* How to complete this task: Lines from the top of the entries down to the line with "Rewards Info (29, 1971)" must be set down exactly as they stand, with both ends retained.

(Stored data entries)
==========

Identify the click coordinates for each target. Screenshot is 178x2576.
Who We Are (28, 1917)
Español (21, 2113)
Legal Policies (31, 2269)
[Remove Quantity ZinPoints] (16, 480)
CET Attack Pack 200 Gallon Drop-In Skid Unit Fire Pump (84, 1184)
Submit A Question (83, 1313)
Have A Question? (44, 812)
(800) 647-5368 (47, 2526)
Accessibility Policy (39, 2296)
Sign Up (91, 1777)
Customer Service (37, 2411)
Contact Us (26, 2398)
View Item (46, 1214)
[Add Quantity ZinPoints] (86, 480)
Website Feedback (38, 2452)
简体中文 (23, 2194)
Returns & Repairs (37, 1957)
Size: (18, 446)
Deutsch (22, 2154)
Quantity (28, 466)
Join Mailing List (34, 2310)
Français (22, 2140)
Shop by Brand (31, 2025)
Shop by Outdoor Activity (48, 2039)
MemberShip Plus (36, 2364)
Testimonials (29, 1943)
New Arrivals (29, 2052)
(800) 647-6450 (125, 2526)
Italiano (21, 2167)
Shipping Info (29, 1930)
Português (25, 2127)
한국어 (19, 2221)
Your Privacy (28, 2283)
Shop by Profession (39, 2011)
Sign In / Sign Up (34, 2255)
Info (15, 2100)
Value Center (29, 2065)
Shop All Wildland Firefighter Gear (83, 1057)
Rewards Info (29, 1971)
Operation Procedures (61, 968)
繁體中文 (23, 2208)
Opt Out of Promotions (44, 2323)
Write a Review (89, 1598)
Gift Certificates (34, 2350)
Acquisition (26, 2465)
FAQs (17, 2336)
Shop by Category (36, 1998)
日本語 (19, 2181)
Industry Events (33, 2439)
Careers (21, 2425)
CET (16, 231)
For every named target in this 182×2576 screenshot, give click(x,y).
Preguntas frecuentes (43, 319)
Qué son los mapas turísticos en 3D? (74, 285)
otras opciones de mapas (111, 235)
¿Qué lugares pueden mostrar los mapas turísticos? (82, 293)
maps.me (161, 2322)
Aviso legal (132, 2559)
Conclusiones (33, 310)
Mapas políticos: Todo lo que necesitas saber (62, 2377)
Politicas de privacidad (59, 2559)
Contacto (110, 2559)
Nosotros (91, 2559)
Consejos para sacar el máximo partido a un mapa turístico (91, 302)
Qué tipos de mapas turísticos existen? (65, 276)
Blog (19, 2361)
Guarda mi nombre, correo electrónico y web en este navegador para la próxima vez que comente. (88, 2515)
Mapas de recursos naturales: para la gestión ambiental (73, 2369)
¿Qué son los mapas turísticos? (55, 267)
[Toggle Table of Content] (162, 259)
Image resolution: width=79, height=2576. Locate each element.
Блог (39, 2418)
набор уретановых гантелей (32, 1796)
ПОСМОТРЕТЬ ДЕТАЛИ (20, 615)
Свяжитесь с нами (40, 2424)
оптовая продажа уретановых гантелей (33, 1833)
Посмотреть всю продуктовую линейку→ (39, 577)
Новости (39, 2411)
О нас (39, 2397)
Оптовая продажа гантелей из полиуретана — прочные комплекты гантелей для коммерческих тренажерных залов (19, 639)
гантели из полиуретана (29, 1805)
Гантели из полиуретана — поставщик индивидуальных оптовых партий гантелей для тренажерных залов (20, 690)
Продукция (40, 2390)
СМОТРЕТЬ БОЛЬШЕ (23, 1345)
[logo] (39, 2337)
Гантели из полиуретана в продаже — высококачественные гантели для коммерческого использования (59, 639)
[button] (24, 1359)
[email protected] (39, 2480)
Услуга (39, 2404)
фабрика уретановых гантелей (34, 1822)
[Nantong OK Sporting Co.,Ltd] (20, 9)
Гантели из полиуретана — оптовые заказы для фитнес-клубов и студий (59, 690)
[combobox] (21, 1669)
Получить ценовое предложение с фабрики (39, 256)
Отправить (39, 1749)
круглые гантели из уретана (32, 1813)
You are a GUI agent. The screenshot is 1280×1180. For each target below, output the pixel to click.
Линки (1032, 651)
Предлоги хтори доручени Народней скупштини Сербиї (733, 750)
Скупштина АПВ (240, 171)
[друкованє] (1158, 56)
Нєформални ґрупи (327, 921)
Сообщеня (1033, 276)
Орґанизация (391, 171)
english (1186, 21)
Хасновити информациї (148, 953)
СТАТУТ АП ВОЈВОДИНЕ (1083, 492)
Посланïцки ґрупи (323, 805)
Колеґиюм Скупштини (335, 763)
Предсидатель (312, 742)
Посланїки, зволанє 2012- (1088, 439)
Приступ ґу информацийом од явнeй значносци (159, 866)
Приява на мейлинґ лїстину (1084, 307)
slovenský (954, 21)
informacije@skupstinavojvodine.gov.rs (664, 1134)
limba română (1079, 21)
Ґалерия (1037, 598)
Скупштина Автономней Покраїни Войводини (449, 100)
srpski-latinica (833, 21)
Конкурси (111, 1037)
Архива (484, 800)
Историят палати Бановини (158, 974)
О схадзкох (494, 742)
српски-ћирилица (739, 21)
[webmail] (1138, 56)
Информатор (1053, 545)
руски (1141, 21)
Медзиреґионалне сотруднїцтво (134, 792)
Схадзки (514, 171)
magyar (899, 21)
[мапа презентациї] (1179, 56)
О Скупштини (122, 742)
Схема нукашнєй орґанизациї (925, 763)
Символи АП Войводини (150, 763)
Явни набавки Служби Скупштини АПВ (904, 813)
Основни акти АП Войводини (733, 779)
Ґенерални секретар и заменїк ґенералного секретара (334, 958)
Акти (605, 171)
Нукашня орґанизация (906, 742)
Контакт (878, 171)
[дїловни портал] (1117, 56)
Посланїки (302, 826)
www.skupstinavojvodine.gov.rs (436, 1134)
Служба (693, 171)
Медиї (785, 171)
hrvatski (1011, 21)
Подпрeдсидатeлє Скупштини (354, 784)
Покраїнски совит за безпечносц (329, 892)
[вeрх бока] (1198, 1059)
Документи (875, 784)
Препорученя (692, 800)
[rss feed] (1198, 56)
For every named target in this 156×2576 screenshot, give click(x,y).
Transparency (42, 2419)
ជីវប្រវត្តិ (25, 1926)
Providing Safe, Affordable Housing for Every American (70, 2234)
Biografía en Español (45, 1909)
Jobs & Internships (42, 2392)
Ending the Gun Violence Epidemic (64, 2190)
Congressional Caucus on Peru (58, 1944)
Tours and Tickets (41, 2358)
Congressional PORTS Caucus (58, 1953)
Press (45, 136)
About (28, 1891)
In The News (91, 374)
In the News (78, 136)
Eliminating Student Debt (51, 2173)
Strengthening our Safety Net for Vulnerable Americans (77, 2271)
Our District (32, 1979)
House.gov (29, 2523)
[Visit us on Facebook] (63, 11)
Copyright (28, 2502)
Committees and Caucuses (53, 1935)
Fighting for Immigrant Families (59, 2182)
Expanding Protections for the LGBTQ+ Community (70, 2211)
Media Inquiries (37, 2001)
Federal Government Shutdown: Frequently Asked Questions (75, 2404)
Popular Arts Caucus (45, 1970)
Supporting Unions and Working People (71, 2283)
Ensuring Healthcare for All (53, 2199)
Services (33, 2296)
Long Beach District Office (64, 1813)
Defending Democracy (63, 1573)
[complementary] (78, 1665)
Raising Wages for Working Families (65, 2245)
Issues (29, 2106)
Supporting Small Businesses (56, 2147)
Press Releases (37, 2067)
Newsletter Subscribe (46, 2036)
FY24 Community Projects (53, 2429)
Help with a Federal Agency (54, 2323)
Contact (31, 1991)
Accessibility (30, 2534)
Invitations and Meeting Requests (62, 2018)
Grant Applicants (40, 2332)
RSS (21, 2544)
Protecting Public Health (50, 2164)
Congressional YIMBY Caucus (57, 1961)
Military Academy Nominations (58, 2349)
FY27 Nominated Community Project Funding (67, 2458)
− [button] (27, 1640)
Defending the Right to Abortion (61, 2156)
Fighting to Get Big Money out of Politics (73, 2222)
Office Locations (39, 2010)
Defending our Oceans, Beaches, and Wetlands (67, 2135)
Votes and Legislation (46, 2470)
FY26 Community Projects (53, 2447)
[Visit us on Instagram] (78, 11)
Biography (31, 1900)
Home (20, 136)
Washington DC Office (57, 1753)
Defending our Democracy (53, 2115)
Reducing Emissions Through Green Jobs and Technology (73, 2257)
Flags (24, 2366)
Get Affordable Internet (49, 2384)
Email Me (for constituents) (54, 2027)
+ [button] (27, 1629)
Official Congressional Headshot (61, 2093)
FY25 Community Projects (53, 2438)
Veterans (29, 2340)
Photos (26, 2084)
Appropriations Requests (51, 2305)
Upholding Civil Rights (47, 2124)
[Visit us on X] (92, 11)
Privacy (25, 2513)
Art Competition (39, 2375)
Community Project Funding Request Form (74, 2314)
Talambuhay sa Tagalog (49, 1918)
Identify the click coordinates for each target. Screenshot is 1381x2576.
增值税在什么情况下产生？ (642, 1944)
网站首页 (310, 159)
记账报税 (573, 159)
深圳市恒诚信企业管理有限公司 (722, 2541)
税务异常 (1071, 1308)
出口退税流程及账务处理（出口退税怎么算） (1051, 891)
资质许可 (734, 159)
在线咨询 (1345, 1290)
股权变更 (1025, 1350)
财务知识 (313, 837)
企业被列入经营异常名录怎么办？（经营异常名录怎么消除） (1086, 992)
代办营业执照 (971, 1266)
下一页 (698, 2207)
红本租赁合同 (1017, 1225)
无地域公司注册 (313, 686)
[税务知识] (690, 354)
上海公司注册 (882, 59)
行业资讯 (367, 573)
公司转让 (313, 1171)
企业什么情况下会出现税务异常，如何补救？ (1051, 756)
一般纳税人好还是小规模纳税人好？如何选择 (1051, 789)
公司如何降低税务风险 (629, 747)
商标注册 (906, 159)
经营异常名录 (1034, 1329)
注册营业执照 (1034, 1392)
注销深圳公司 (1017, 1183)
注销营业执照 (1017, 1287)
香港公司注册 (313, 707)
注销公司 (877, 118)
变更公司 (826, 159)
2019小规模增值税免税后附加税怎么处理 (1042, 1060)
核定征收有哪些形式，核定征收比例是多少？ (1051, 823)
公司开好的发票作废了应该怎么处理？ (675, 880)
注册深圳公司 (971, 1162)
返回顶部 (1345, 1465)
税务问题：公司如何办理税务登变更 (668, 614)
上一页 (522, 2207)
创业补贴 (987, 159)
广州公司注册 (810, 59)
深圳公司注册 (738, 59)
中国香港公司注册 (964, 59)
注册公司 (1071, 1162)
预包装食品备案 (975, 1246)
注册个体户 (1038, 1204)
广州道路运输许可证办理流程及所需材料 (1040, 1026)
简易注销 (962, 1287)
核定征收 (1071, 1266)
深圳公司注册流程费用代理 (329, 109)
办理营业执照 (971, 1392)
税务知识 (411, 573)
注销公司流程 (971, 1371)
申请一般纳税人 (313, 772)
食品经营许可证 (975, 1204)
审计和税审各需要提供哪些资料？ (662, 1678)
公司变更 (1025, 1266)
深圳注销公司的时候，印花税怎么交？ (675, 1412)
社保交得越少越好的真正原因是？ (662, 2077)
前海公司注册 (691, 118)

==========

* Response below:
Identify the click coordinates for each target. Screenshot is 178x2576.
Who We Are (28, 1917)
Español (21, 2113)
Legal Policies (31, 2269)
[Remove Quantity ZinPoints] (16, 480)
CET Attack Pack 200 Gallon Drop-In Skid Unit Fire Pump (84, 1184)
Submit A Question (83, 1313)
Have A Question? (44, 812)
(800) 647-5368 (47, 2526)
Accessibility Policy (39, 2296)
Sign Up (91, 1777)
Customer Service (37, 2411)
Contact Us (26, 2398)
View Item (46, 1214)
[Add Quantity ZinPoints] (86, 480)
Website Feedback (38, 2452)
简体中文 (23, 2194)
Returns & Repairs (37, 1957)
Size: (18, 446)
Deutsch (22, 2154)
Quantity (28, 466)
Join Mailing List (34, 2310)
Français (22, 2140)
Shop by Brand (31, 2025)
Shop by Outdoor Activity (48, 2039)
MemberShip Plus (36, 2364)
Testimonials (29, 1943)
New Arrivals (29, 2052)
(800) 647-6450 (125, 2526)
Italiano (21, 2167)
Shipping Info (29, 1930)
Português (25, 2127)
한국어 (19, 2221)
Your Privacy (28, 2283)
Shop by Profession (39, 2011)
Sign In / Sign Up (34, 2255)
Info (15, 2100)
Value Center (29, 2065)
Shop All Wildland Firefighter Gear (83, 1057)
Rewards Info (29, 1971)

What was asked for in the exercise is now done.